* _Supplied information_

[Start of section]

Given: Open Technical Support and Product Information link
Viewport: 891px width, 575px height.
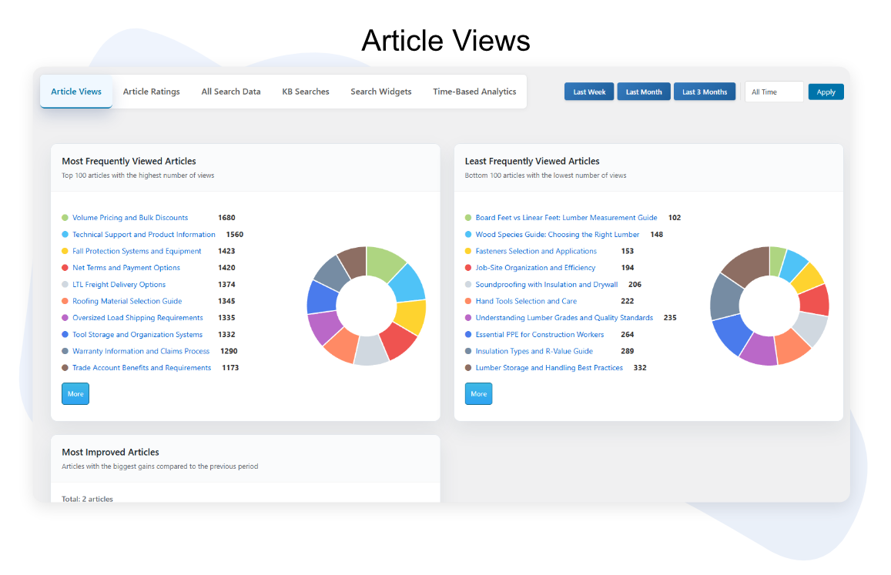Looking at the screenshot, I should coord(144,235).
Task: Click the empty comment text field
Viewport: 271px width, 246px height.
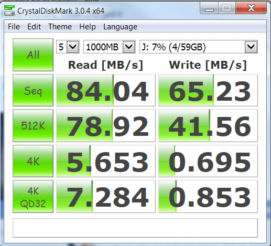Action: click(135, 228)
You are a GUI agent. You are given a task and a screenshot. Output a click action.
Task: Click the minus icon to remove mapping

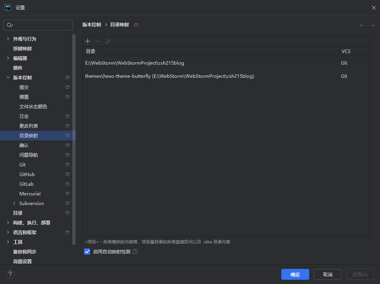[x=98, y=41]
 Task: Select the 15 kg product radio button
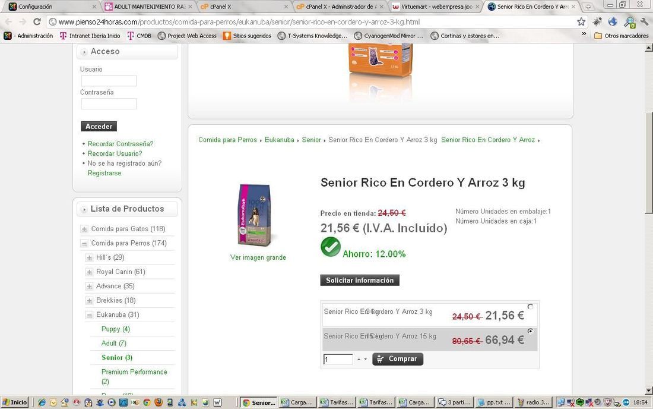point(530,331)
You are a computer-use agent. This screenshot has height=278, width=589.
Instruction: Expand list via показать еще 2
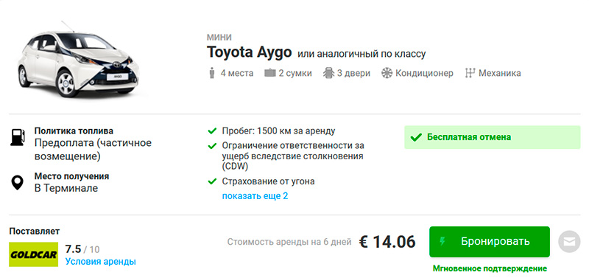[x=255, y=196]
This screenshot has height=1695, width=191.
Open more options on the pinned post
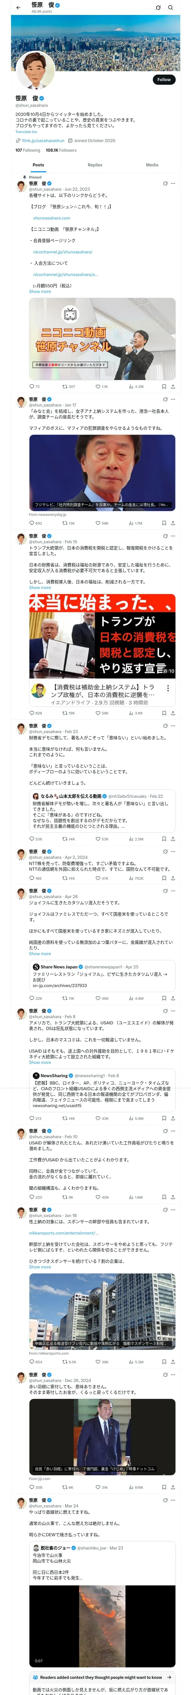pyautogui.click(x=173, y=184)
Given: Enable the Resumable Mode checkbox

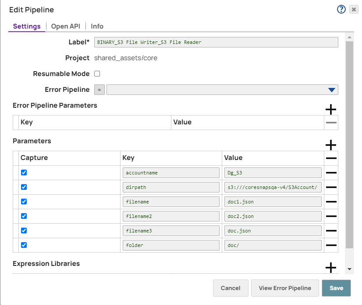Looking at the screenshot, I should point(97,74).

[End of section]
[Start of section]

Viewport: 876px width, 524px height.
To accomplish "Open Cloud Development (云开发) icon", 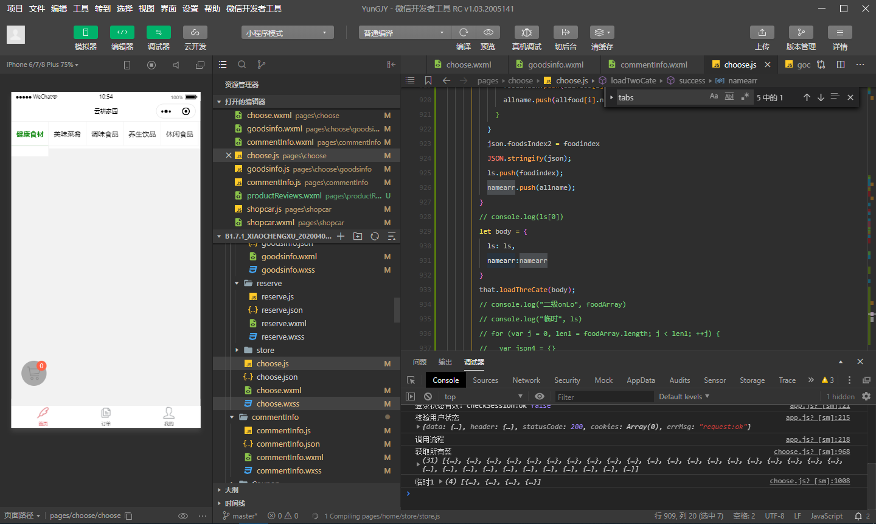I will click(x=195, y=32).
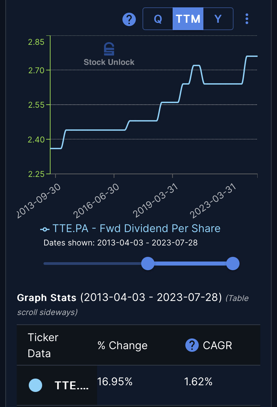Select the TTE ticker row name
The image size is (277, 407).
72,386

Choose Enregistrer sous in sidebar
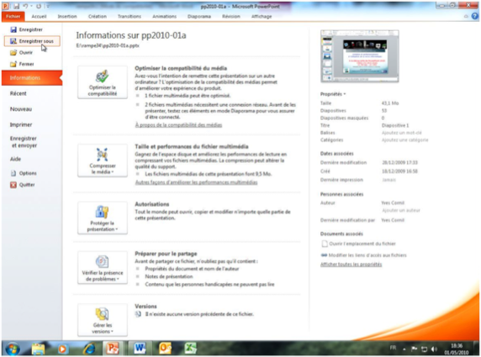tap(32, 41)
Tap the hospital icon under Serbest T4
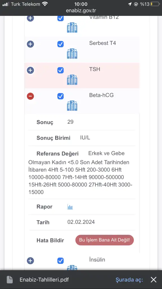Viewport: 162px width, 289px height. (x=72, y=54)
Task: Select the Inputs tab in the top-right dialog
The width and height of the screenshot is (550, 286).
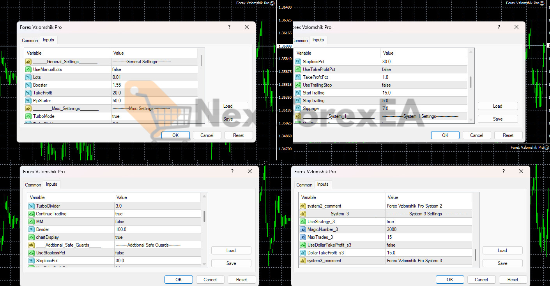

[End of section]
[Start of section]

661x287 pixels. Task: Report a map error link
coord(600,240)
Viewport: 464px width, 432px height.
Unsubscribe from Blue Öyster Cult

[End of section]

What is the number of lines in the records that contain the word "This"? Answer with the number and nothing else.

2